A service of this type provides important specialist care and a focus for training and clinical research on complex neurological infections.

Background

Neurological infectious diseases cause an estimated 98.4 years lived with disability per 100 000 people across the globe [1]. Although the majority of this is in developing countries, there is also considerable disease burden in Industrialised Nations [24], and the spectrum of patients seen may be changing [5].

In the UK there is often no uniform approach to investigation and management of patients with suspected neurological infections [69]. Several questions around the provision of care of neurological infections remain. What is the burden of admissions and length of hospital stay for neurological infectious diseases in a specialist setting? What is the case mix of patients seen in the specialist setting? What are the clinical outcomes? In many British hospitals, such patients are managed by internal medicine but in some centres they are cared for by infectious diseases specialists or neurologists [10]. We established a combined neurological infectious diseases service in 2005 and this report reviews the activity of the first 5 years of this specialist service.

Methods

We conducted a retrospective review of patients referred to the neurological infectious diseases service between 1st Jan 2005 and 31st December 2009.

The service is run jointly between the Tropical and Infectious Disease Unit of the Royal Liverpool University Hospital (RLUH) and the Walton Centre NHS Foundation Trust (formerly the Walton Centre for Neurology and Neurosurgery). A weekly joint ward round by neurologists and infectious disease physicians is run at the RLUH for inpatients. The service also runs a specialist outpatient clinic. The Tropical and Infectious Diseases Unit (TIDU) currently has responsibility for 32 of the 850 inpatient beds at the Royal Liverpool University hospital and has close clinical links with the Liverpool School of Tropical Medicine and the Institute of Infection and Global Health of the University of Liverpool. The hospital provides secondary care to a population of 750 000, and infectious disease specialist provision is for a wider population of approximately 2 million across the region, including approximately 1500 HIV patients. Inpatient beds on the unit are covered in rotation by four of twelve specialists in infectious diseases and tropical medicine. Quality of care within the service is maintained by action arising from a rolling program of clinical audit of many aspects of patient care; some audits are hospital wide while others apply only to the TIDU. The Walton Centre NHS Foundation Trust is a tertiary care neuroscience centre with 25 full time equivalent consultant neurologists and 14 consultant neurosurgeons. The centre provides care for a population of approximately 3.5 million in a hub and spoke model, with neurologists from the centre visiting all hospitals in the region.

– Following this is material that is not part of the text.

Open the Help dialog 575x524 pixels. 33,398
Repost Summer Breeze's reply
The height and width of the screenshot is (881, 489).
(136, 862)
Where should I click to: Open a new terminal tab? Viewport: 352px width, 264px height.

In order to identify patients seen by the service we searched electronic discharge records and clinic letters of the unit for the following terms: encephalitis, meningitis, neuro, neurological infection, neurological, neurologist, CSF; we also reviewed ward admission/discharge books and personal logs kept by individual physicians involved in the service.

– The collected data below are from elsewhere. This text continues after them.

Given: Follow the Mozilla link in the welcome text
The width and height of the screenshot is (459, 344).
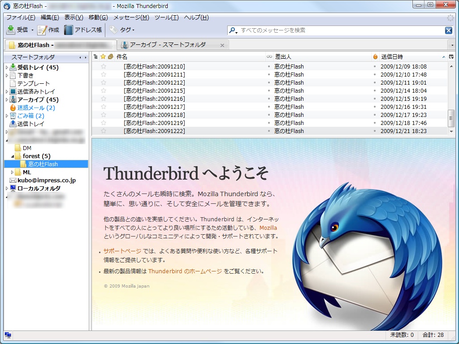Looking at the screenshot, I should [269, 228].
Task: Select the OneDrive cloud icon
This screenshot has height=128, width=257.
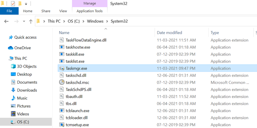Action: pos(11,48)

Patients who were referred between 1st Jan 2005 and 31st December 2009 were included. Data collected were: age, sex, referral source, length of hospital stay, inpatient or outpatient consultation, presenting syndrome, final diagnosis, microbiological aetiology and outcome. Patients were classified by presenting syndromes (meningism, altered sensorium, focal central nervous system (CNS) signs, peripheral neurological signs, seizures, febrile illness). The patients’ final diagnosis was based on the results of standard microbiological investigations and clinical progress (anti-neuronal antibodies were not included). Patients were categorised into neurological infections and other diagnoses. The presenting clinical features were assessed to see which were predictive of a neurological infection.

Neurological infections were considered proven, probable, possible and unknown according to the following criteria [11]:
  • Proven: identification of an organism in the cerebrospinal fluid (CSF) or brain tissue by culture, microscopy, nucleic acid amplification or antigen test.

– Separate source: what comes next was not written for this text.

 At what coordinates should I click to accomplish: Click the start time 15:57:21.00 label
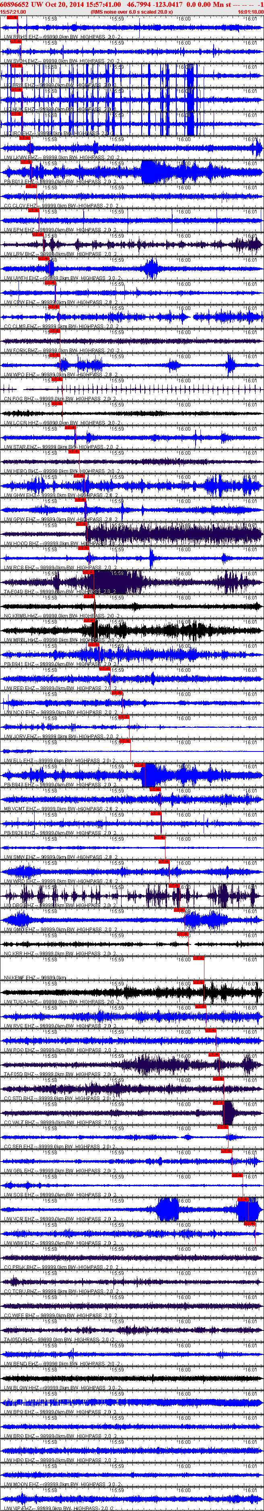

  • Probable: in a patient with an appropriate neurological illness, identification of an organism as above from non-CNS tissue, or identification of a classically implicated organism by immuno-assay (e.g. serology, interferon-gamma release assay), or a well recognised clinical syndrome where diagnostic tests are not normally applied.

  • Possible: clinical diagnosis (e.g. scan appearance etc.), non-CNS identification of a non-classical organism, diagnosis by response to treatment.

  • Unknown: clinical picture of neurological infection but causative agent unknown.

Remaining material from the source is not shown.